(Stored records)
▬▬▬

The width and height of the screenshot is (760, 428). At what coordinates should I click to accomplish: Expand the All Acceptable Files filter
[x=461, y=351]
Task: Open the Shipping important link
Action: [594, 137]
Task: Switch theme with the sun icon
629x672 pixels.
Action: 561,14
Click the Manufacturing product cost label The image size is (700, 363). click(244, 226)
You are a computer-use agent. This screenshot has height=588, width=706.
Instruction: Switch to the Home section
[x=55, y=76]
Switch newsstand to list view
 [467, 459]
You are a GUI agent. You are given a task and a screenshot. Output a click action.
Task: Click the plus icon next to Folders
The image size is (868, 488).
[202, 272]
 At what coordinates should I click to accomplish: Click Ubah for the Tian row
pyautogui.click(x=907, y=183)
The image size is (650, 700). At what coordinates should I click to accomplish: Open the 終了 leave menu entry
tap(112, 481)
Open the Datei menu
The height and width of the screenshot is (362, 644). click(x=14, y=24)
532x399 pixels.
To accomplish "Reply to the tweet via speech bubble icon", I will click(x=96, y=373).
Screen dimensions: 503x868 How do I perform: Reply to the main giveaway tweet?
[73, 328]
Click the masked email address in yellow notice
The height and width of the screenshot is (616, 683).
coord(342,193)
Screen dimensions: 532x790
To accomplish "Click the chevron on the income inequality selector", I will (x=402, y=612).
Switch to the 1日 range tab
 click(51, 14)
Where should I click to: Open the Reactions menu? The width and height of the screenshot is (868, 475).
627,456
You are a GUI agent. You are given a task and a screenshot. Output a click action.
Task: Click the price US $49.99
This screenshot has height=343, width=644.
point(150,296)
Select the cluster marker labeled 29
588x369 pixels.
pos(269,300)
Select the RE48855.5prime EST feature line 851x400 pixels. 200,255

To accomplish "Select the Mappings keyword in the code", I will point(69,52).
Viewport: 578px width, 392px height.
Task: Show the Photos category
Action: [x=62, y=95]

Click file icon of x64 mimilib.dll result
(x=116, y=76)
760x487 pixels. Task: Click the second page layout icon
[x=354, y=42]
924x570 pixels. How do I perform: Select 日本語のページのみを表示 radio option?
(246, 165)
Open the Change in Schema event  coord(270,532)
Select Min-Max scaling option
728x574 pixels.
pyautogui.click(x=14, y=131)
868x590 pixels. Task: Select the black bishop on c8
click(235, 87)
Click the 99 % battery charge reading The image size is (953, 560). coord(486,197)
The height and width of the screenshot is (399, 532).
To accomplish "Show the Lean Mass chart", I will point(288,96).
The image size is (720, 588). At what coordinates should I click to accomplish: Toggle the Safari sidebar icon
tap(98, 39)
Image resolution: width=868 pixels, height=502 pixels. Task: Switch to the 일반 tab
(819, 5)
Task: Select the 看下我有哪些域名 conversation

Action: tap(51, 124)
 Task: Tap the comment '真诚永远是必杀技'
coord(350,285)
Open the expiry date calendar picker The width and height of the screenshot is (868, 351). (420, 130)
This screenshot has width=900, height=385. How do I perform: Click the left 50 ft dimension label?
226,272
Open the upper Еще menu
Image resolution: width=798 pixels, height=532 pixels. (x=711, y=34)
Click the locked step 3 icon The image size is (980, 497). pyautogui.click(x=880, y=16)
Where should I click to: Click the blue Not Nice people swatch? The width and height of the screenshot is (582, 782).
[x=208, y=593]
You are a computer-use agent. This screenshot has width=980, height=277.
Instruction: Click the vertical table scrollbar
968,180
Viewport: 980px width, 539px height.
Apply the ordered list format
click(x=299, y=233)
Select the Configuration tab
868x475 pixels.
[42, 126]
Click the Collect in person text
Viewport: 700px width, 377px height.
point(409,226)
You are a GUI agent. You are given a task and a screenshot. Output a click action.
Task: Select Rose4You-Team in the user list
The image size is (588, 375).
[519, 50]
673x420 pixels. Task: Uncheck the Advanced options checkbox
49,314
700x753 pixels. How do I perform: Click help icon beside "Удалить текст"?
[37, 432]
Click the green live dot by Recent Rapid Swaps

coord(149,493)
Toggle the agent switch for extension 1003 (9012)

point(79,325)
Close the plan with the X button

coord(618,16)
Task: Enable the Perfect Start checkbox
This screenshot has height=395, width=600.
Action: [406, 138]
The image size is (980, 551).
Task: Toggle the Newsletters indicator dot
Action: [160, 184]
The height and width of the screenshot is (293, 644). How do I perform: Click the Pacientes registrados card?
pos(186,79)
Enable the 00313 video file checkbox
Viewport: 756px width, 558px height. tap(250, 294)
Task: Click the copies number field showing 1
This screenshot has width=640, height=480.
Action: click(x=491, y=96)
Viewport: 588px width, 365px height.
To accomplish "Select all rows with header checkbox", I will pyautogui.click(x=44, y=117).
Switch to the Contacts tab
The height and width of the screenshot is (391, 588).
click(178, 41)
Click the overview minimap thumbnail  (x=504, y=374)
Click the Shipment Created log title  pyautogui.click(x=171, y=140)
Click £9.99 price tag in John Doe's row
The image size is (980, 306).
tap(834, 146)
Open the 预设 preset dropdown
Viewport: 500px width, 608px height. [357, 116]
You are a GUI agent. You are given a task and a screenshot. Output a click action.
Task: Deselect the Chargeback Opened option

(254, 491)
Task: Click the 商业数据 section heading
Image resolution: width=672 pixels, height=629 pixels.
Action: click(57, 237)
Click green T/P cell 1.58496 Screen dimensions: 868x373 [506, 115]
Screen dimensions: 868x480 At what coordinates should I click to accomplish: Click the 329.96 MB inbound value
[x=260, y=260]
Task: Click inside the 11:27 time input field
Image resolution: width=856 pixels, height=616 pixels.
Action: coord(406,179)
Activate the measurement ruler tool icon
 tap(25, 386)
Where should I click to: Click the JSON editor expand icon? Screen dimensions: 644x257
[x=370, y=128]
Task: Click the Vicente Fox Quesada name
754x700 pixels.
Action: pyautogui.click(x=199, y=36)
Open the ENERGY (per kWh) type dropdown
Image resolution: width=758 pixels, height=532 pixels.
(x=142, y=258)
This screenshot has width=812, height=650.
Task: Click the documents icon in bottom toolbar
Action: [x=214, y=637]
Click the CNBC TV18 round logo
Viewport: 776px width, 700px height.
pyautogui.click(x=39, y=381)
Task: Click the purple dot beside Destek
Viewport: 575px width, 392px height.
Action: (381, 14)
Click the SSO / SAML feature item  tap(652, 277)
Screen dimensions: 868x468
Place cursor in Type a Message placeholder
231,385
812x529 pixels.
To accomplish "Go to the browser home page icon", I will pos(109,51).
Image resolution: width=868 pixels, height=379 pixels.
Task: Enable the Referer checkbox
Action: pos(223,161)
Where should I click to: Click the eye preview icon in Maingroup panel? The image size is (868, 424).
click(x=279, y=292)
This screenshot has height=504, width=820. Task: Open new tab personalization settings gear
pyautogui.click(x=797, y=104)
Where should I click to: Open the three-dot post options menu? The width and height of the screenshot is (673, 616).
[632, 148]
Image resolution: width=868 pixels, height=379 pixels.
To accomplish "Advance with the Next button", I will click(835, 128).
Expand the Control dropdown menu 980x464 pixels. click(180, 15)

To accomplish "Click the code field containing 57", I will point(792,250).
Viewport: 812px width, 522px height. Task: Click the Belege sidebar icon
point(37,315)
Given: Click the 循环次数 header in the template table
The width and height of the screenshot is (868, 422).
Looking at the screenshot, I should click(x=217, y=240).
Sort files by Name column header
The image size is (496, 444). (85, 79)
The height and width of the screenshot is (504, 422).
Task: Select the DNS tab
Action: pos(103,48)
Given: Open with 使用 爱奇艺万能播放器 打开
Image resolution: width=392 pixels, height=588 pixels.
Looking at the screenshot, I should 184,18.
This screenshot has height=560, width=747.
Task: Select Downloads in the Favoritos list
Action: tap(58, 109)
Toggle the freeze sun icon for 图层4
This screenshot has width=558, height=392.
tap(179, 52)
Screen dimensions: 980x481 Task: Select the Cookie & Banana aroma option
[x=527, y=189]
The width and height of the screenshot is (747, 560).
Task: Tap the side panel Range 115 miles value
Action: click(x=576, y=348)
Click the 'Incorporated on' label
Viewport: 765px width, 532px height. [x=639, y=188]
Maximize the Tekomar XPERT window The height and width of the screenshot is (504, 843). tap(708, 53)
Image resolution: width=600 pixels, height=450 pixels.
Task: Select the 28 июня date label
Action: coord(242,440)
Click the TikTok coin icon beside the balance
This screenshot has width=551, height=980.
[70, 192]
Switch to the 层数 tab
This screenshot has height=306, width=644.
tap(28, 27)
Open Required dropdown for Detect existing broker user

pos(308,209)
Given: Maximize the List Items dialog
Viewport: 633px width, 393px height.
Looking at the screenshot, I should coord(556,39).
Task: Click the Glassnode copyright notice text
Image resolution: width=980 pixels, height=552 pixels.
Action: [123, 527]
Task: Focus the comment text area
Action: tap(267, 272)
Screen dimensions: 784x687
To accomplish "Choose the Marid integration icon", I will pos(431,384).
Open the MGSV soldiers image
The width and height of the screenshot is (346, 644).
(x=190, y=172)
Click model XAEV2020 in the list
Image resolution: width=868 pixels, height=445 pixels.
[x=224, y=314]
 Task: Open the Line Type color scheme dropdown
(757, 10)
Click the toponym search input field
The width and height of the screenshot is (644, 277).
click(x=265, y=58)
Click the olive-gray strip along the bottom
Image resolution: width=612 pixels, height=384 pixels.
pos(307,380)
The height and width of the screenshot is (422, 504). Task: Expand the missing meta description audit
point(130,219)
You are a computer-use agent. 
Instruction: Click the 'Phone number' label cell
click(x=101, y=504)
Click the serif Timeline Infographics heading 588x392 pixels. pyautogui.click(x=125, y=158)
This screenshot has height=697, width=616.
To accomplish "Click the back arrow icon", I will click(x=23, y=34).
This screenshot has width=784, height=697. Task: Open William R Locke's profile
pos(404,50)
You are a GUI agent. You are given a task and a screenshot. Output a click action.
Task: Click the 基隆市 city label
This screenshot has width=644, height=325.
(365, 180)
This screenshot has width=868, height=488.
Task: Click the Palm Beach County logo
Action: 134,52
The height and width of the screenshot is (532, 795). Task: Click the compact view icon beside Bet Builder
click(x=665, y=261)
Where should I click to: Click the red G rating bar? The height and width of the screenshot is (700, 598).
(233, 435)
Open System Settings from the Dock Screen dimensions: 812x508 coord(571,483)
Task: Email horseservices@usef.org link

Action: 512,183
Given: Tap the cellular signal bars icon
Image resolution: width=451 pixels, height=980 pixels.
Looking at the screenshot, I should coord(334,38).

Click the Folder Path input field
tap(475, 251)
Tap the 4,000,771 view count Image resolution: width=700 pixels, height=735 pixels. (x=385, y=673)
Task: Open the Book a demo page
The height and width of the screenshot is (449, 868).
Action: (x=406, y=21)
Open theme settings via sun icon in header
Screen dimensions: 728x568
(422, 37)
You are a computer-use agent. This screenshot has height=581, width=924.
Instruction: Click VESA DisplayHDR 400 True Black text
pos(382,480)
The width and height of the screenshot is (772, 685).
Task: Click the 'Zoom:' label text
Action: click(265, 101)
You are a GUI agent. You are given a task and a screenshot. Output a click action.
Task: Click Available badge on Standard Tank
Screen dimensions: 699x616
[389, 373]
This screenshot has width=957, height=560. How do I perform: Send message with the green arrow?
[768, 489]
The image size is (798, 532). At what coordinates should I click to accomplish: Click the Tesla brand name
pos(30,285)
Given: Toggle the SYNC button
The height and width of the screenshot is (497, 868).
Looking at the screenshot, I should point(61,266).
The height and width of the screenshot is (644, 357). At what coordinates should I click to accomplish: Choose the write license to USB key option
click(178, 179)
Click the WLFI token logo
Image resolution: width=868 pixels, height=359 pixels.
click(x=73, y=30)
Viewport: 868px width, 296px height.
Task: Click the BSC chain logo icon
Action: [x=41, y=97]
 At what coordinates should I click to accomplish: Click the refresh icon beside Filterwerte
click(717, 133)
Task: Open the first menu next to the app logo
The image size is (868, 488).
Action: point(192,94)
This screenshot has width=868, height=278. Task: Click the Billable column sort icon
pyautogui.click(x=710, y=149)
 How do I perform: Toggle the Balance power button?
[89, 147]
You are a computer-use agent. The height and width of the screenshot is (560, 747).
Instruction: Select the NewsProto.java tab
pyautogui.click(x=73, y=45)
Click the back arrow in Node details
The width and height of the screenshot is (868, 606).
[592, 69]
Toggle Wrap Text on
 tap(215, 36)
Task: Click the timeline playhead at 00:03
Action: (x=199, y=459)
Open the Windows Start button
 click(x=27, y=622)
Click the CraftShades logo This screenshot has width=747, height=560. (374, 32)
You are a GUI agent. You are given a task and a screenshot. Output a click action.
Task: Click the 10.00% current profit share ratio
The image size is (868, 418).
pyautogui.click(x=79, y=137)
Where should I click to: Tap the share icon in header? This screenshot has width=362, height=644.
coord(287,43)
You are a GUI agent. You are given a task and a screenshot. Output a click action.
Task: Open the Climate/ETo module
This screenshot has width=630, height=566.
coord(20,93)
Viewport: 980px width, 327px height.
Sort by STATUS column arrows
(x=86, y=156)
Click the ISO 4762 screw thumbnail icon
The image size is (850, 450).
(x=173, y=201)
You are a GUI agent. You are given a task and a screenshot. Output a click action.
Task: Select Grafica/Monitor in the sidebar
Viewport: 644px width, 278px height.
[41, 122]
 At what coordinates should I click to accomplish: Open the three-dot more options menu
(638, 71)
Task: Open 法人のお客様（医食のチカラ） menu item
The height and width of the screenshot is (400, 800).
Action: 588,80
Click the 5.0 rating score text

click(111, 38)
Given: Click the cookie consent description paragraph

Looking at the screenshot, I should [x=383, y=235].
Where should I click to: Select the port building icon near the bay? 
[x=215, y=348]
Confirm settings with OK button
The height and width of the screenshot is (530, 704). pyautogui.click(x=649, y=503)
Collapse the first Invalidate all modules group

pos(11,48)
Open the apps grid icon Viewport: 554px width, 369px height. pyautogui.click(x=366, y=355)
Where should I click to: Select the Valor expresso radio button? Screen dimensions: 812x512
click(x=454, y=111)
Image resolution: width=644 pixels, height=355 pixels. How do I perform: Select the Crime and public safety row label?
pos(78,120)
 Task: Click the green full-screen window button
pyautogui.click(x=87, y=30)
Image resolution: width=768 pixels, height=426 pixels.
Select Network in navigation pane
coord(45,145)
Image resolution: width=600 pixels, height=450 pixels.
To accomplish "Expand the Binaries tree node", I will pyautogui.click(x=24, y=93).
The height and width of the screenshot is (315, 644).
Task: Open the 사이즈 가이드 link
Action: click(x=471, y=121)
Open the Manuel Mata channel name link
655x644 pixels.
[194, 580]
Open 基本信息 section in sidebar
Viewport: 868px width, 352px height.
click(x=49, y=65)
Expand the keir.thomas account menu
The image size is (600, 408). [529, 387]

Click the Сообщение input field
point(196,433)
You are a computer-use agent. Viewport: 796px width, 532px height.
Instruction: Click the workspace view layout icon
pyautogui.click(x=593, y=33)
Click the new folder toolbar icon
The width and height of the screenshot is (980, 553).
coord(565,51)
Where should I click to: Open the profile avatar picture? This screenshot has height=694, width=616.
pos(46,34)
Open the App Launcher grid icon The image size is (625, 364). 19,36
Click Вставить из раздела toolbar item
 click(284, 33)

▬▬▬

§ **What is being asked**: Working through the data above, find every line holding "feature" and copy it.

§ **Exercise solution**:
Select the RE48855.5prime EST feature line 851x400 pixels. 200,255
Click the SSO / SAML feature item  tap(652, 277)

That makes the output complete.